───── Bereitgestellter Text

Noch 145 km bis zur Köhlbrandbrücke? In spätestens einer ¾ Stunde müssen wir also unser Ziel erreicht haben.
Und dann war sie endlich zu sichten: unsere stolze Hamburger Köhlbrandbrücke.
Alles scheint tadellos. Kein schwankender Überbau, keine wackeligen Pfeiler,
Die Seile alle stramm, wie die Saiten einer gut gestimmten Himmels-Harfe. Alles solide, nix lose.
Auch der Straßenbelag schmeichelt mit geschmeidiger Freude. Schaltet man allerdings zwecks Überholmanövers runter vom Dritten in den Zweiten und dreht den kernigen Boxer höher als 6000 U/min kann es passieren dass bei allzu beherztem Griff am Lenkrad die Pneus deutlich an Contenance verlieren und der Elfer im Drift den Spurwechsel vornimmt. Aber kein Problem für Frau sportliche Kulturagentin.
So lustvoll wie lässig wird gegengesteuert und der Bolide wieder abgefangen. Äußerst knackiges Drehmoment des kleinen Schwarzen sei Dank, dass man ihn auch locker mit der Hinterachse lenken kann. Kurz: der Asphalt der Köhlbrandbrücke überzeugt uns mit vorzüglichem Gripp und kultiviertem Abrollkomfort.
Für ein paar Milliarden soll das jetzt alles abgerissen und wieder aufgebaut werden. So, dass statt wie bisher 50 Meter hohe Containerschiffe künftig gar 70 Meter hohe Containerschiffe – Tiefgang nicht mitgerechnet! – unter der Brücke durchfahren und das High-Tech-Containerterminal Altenwerder anlaufen können.

──────────
───── Vorliegendes Material

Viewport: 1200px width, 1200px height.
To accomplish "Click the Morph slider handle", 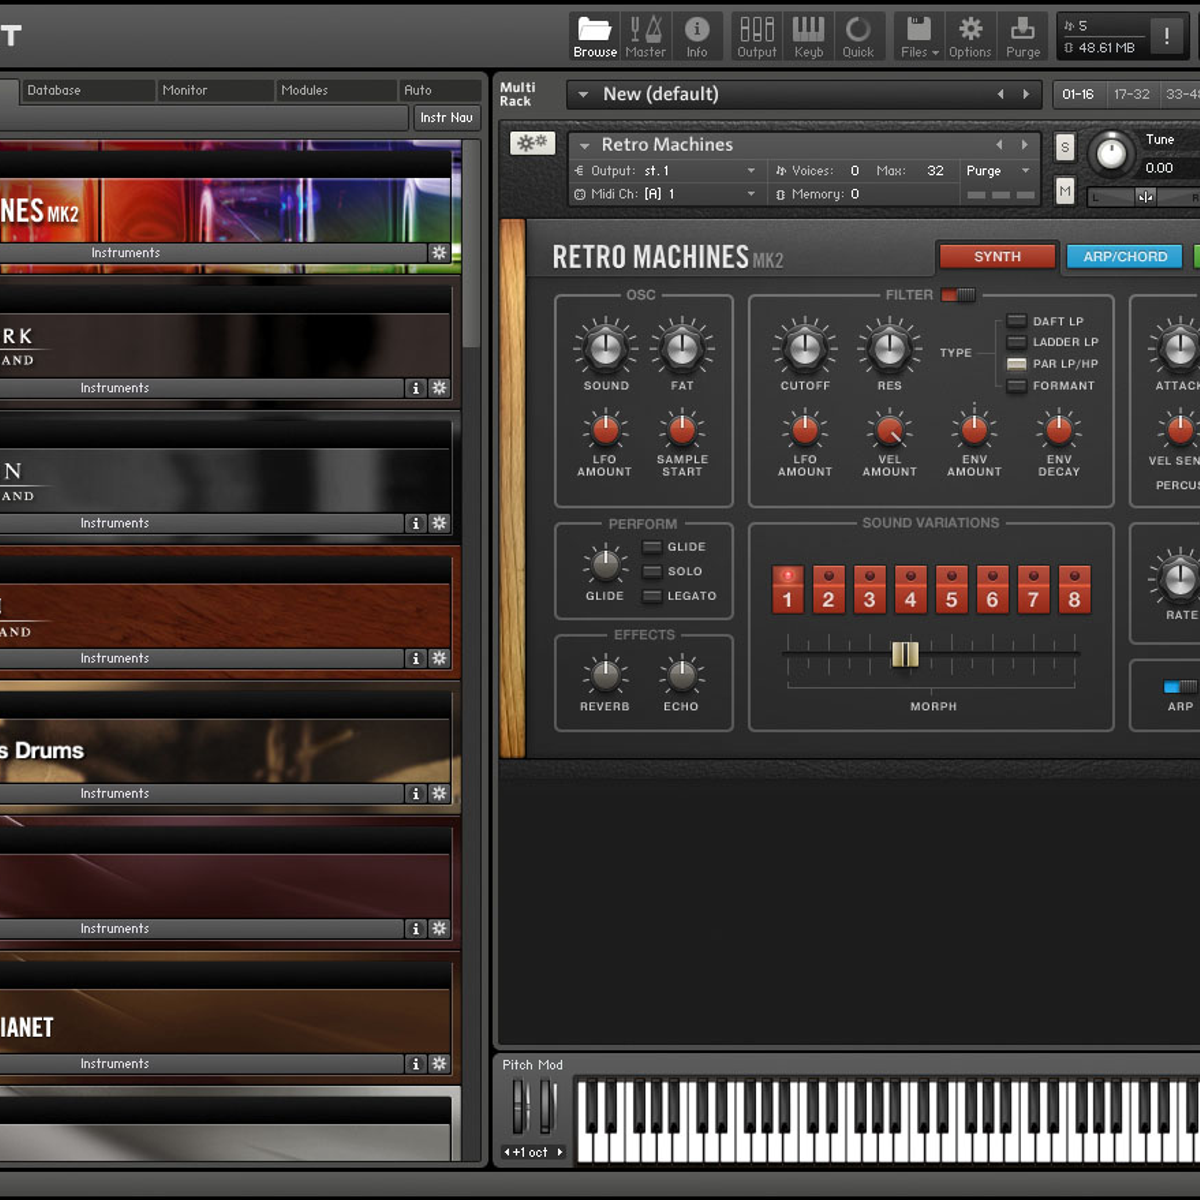I will coord(905,654).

──────────

Was zu tun ist -
A - Wie hoch dürfen Containerschiffe laut dem Text über die Köhlbrandbrücke künftig sein, um unter der neuen Brücke durchzufahren?
B - Schreibe aus dem Text über die Köhlbrandbrücke den Abschnitt wortgetreu ab, beginnend bei "Auch der Straßenbelag" und endend bei "Frau sportliche Kulturagentin.".
C - Setze den Text über die Köhlbrandbrücke nach seinem letzten Satz fort.

Erwartete Ergebnisse -
A - Künftig sollen 70 Meter hohe Containerschiffe, Tiefgang nicht mitgerechnet, unter der Brücke durchfahren können.

B -
Auch der Straßenbelag schmeichelt mit geschmeidiger Freude. Schaltet man allerdings zwecks Überholmanövers runter vom Dritten in den Zweiten und dreht den kernigen Boxer höher als 6000 U/min kann es passieren dass bei allzu beherztem Griff am Lenkrad die Pneus deutlich an Contenance verlieren und der Elfer im Drift den Spurwechsel vornimmt. Aber kein Problem für Frau sportliche Kulturagentin.

C -
Um den Markt mit noch mehr billigem China-Ramsch, Schrott-Spielzeug, Technik-Tinnef, Ex-und-hopp-Müll, Massen-Mist zu überflutet. Wäre es nicht zeitgemäßer, statt 125 H&M-Shirts lieber zwei von Omen zu kaufen. Die sehen erstens cooler aus, halten unendlich und machen echt was mit. Mode von Omen ist durchaus mit Porsche vergleichbar.
Das Modell ist jetzt 27 Jahre alt, sieht hammergeil aus, obwohl es 158.000 Kilometer auf der Uhr hat, macht es einen Spaß mit dem Teil unterwegs zu sein, dass es einem die Mundwinkel nach hinten versetzt.
Qualität und Perfektion heißen die Zauberworte solch nachhaltiger Angebotsfreuden.
Dieser Artikel beinhaltet ausschließlich reine, natürliche Leidenschaft. Hergestellt aus 100% recyclingfähigen 29 Jahren im schönen Hamburg. Gefertigt aus Original Winterhuder Optimismus. Der Artikel darf gerne geteilt werden. Und lebalcony.de freut sich über jeden Kommentar gegen das Ex-und-hopp im Alltag. Vom Pappbecher bis zur Köhlbrandbrücke.
Sam Lazay
lebalcony.de – coole Agentinnen und Stories aus Winterhude bis darüber hinaus
Und nur um den Eindruck vorzubeugen, einer speziellen Markenaffinität ausgesetzt zu sein:
Sam, wo holst Du nur den ganzen Wortwitz her?
So auf die Schnelle muß ich mich grad wieder von meinem Gelächter über
Deine Wortjonglage erholen, wie knallharte Fakten mit messerscharfer Ironie paarst.
Die Köhly müssen wir irgendwie retten, da führt kein Umweg herum.
Die ist so cool. Wir wollen sie behalten,
was sollen wir mit einem weiteren Tunnel ?
Wir sind Open-Air- Fetischisten und keine Maulwürfe !
Am besten machen wir die Besichtigungstour noch mal und statt nach dem Weg zu fragen,
den kennen wir ja jetzt, sammeln wir Unterschriften von den netten Menschen dort und geben die möglichst bald im Rathaus bei Unserem Bürgi ab.
Was hälst Du davon ?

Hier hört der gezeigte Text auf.